*Task details:* Gather every line in the rows below that contains the string "label", matching its case exactly.

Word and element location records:

━━━━━━━━━━━━━━━━

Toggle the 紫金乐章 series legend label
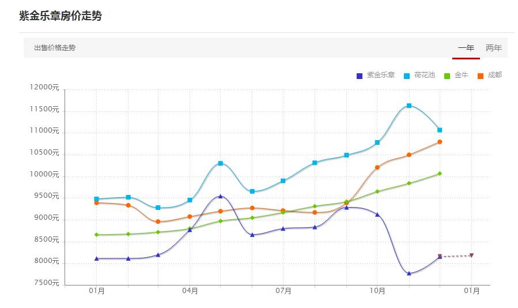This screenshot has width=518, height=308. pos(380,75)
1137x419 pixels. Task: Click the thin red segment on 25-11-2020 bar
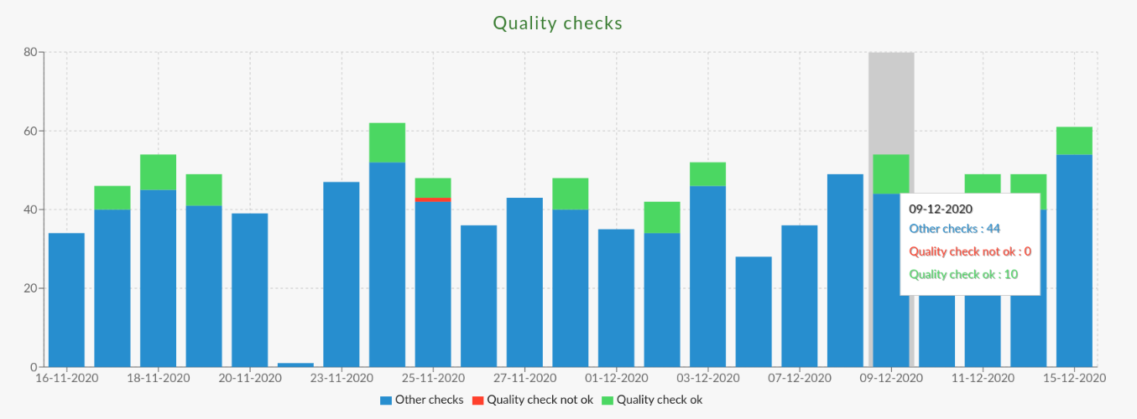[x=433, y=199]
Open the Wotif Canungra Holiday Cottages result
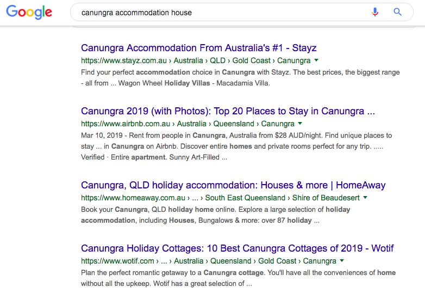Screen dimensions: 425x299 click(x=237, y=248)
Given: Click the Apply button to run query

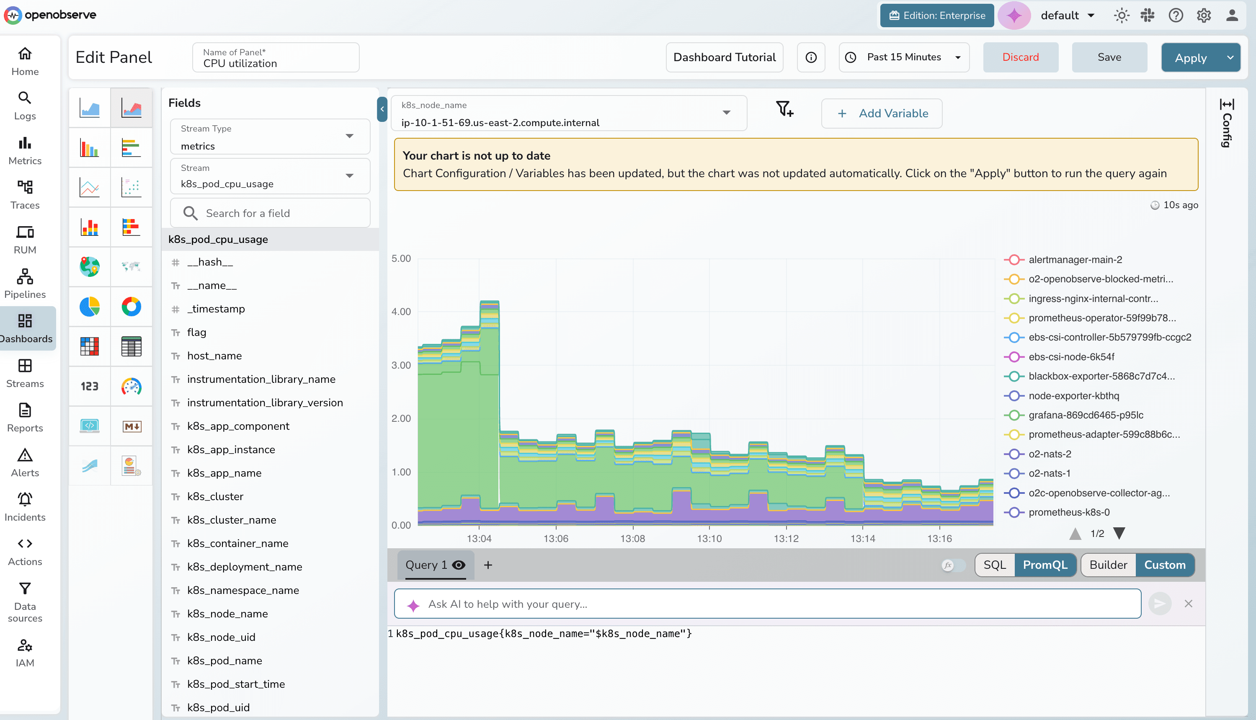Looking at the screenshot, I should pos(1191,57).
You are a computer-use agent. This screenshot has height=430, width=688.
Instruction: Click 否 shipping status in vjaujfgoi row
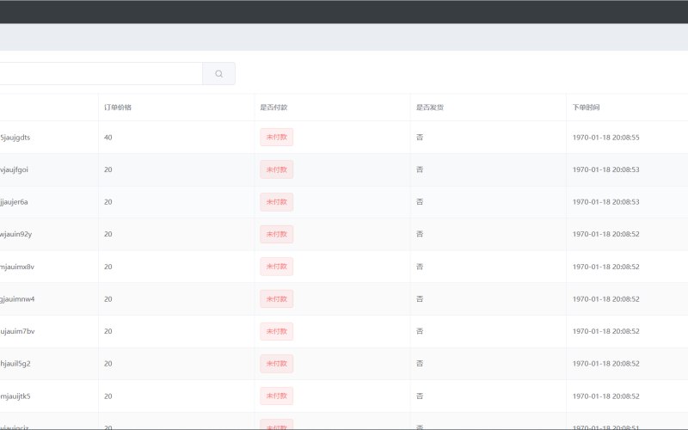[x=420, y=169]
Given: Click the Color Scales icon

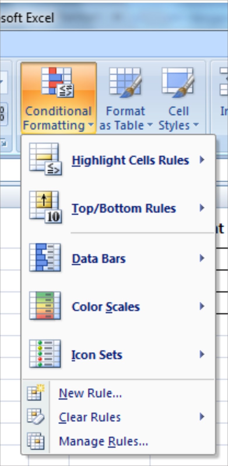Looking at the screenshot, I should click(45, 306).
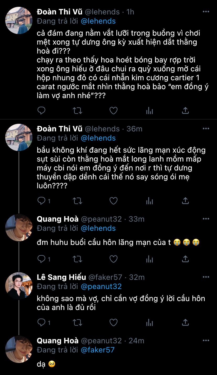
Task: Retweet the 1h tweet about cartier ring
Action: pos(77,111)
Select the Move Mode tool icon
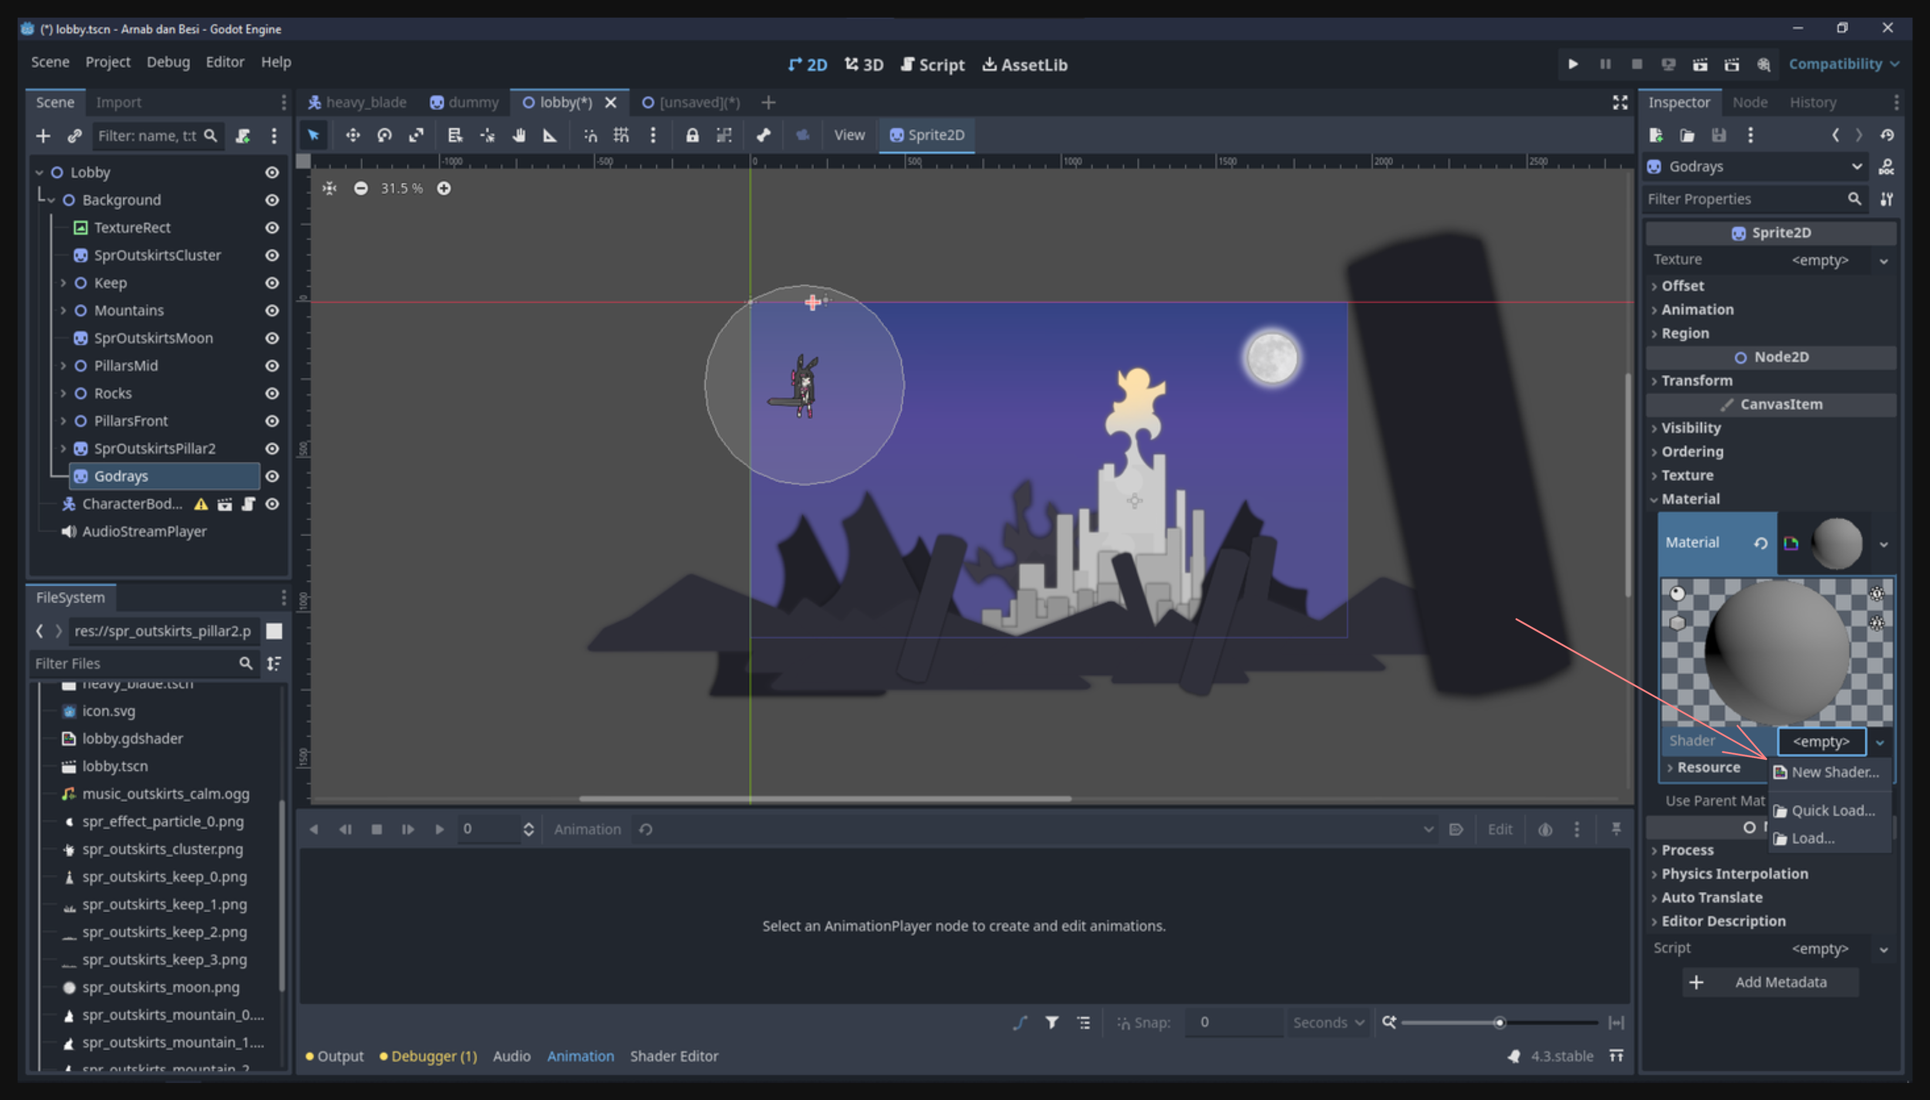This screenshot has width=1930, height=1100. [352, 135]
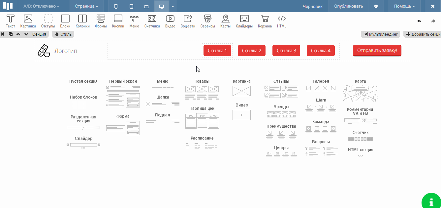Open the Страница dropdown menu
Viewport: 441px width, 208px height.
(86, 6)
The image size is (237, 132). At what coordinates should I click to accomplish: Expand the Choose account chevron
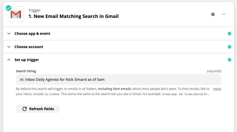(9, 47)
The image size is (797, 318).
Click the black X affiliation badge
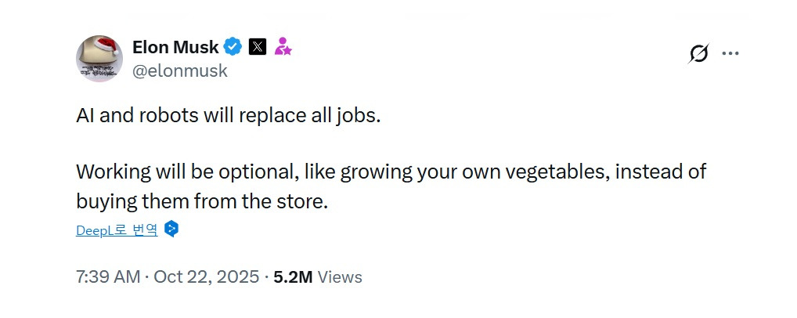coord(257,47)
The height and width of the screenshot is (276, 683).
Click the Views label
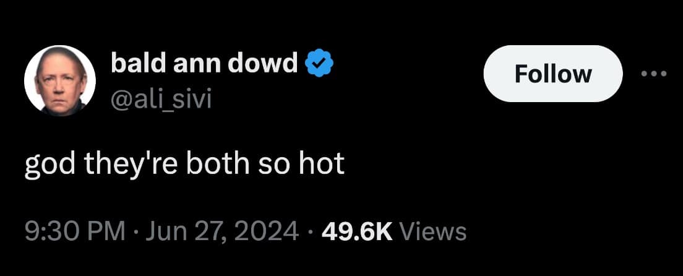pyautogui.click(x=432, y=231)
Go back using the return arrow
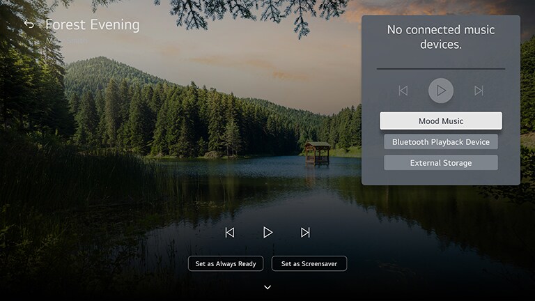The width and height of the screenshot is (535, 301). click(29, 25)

━━━━━━━━━━━━━━━━

*Response:*
Toggle the 紫金乐章 series legend label
Click the Views label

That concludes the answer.